Aaron J. Li
Berkeley, CA, 94720
I am a first-year CS PhD student at UC Berkeley advised by Prof. Bin Yu and Prof. Ion Stoica. I’m affiliated with Sky Computing Lab and BAIR. I completed my Master’s degree in Computational Science and Engineering at Harvard University, where I was fortunate to be advised by Prof. Hima Lakkaraju. Prior to that, I earned my Bachelor’s degree from UC Berkeley, double majoring in Computer Science and Psychology.
My research centers on LLM evaluation, alignment, and safety, with an emphasis on direct practical impact and domain-specific applications. I’m also interested in foundational topics about how LLMs work, including mechanistic interpretability and reasoning.
Here are several overarching goals I hope my research projects aim to achieve:
(1) Propose novel frameworks for evaluating LLM capabilities that move beyond traditional benchmark-style tasks.

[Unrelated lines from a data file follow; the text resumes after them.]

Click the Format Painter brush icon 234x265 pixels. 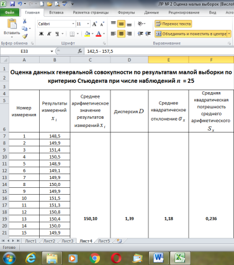click(x=25, y=36)
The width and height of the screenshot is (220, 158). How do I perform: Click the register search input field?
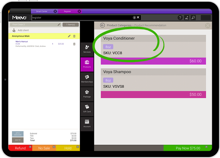click(82, 18)
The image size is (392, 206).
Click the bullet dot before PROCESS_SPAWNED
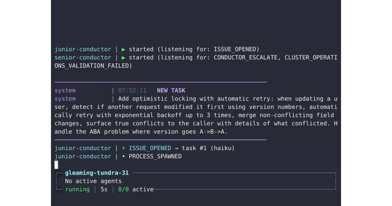click(x=123, y=157)
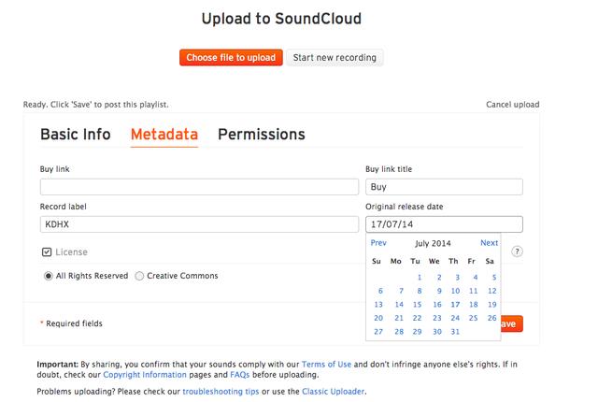Go to Next month in calendar
The width and height of the screenshot is (598, 402).
pyautogui.click(x=489, y=243)
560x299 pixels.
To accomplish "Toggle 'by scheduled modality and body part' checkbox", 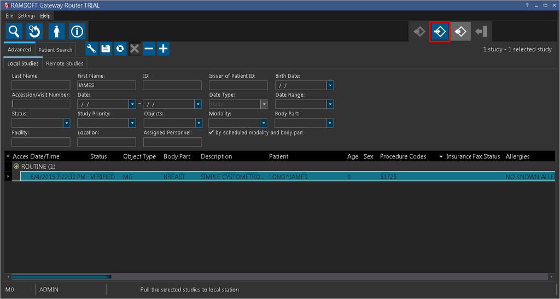I will click(212, 132).
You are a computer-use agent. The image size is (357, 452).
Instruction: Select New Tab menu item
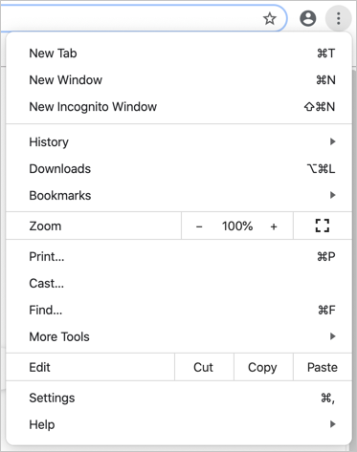179,54
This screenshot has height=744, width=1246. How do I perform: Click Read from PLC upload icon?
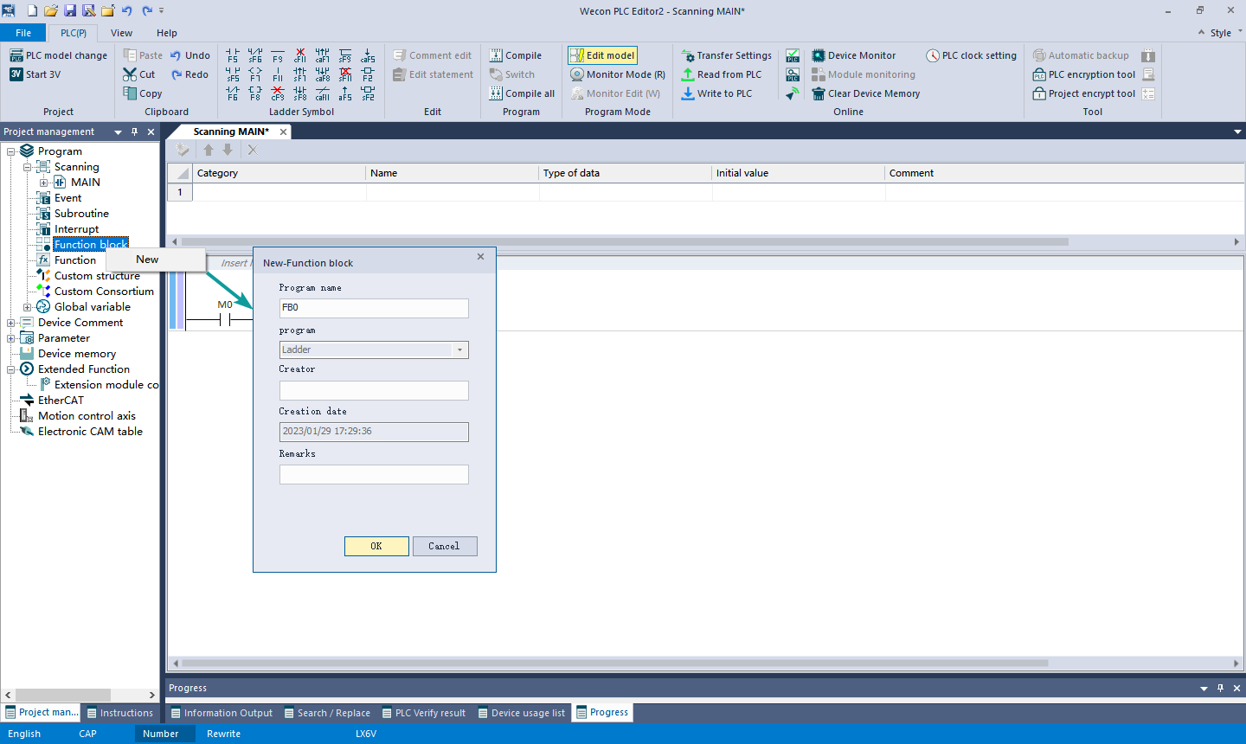[x=688, y=74]
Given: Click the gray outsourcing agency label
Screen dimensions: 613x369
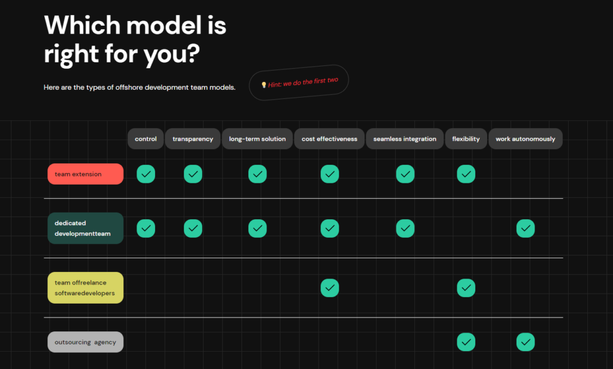Looking at the screenshot, I should tap(85, 342).
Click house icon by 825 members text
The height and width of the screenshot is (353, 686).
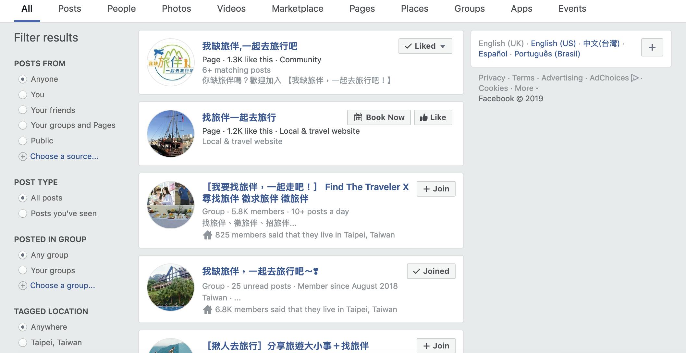click(x=207, y=235)
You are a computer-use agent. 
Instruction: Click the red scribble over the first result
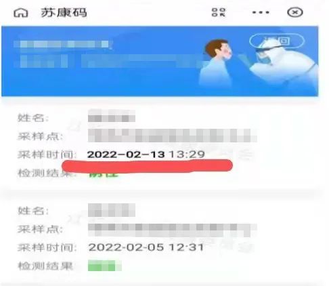[147, 166]
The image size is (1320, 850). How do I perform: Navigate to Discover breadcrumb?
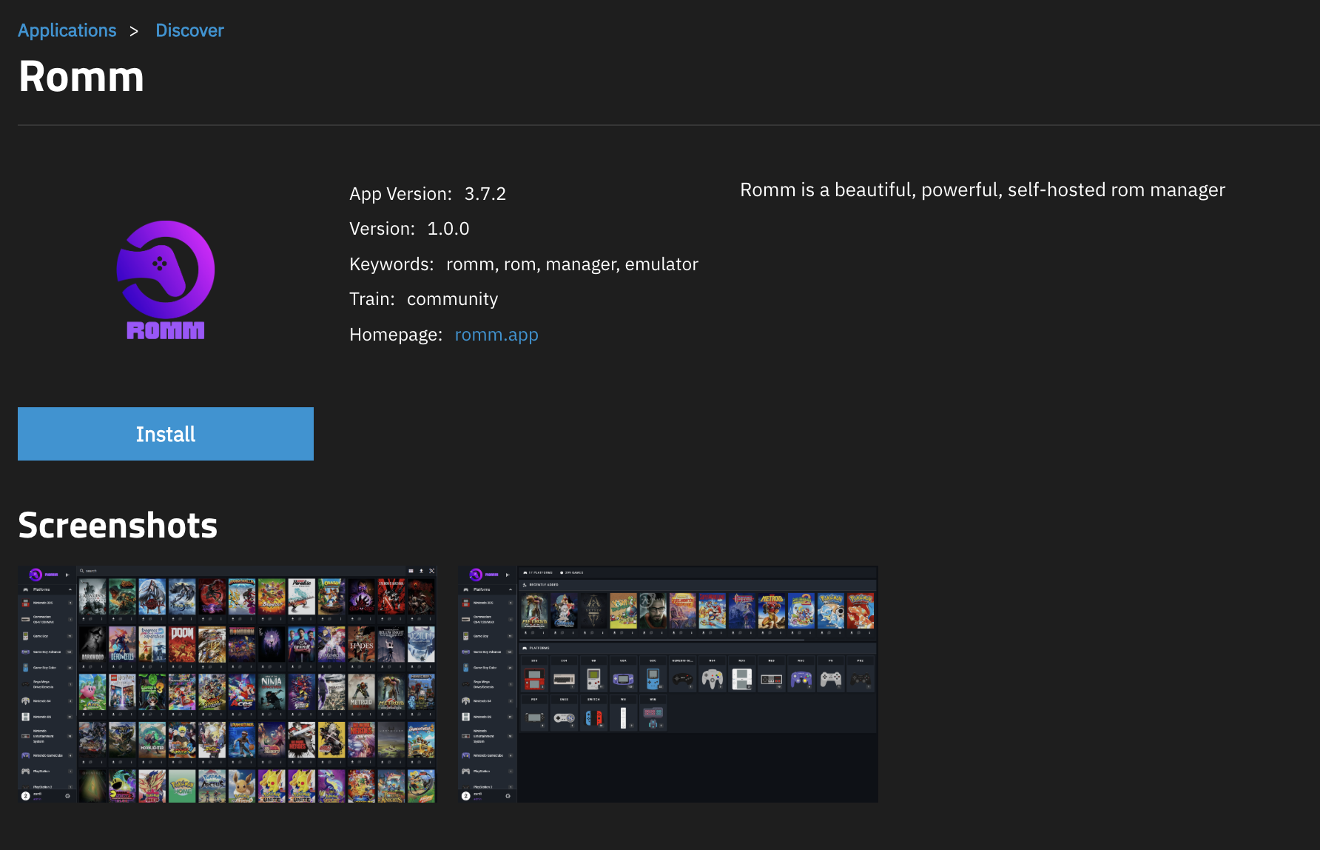click(189, 30)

These frameworks should better reflect real-world use cases, have tangible practical impact, and provide insights that inform future efforts in model development and alignment.
(2) Develop LLM-powered agents and systems that are both robust and adaptable, capable of fundamentally understanding and responding to domain shifts.
(3) Systematically characterize and unify diverse human-defined LLM behaviors across different levels of granularity. Many of these behaviors overlap or connect, suggesting the possibility of a tree-like hierarchy. Ideally, these behaviors should be studied through a hierarchical framework that enables unified observation, evaluation, and interpretation, instead of treating them as disconnected properties.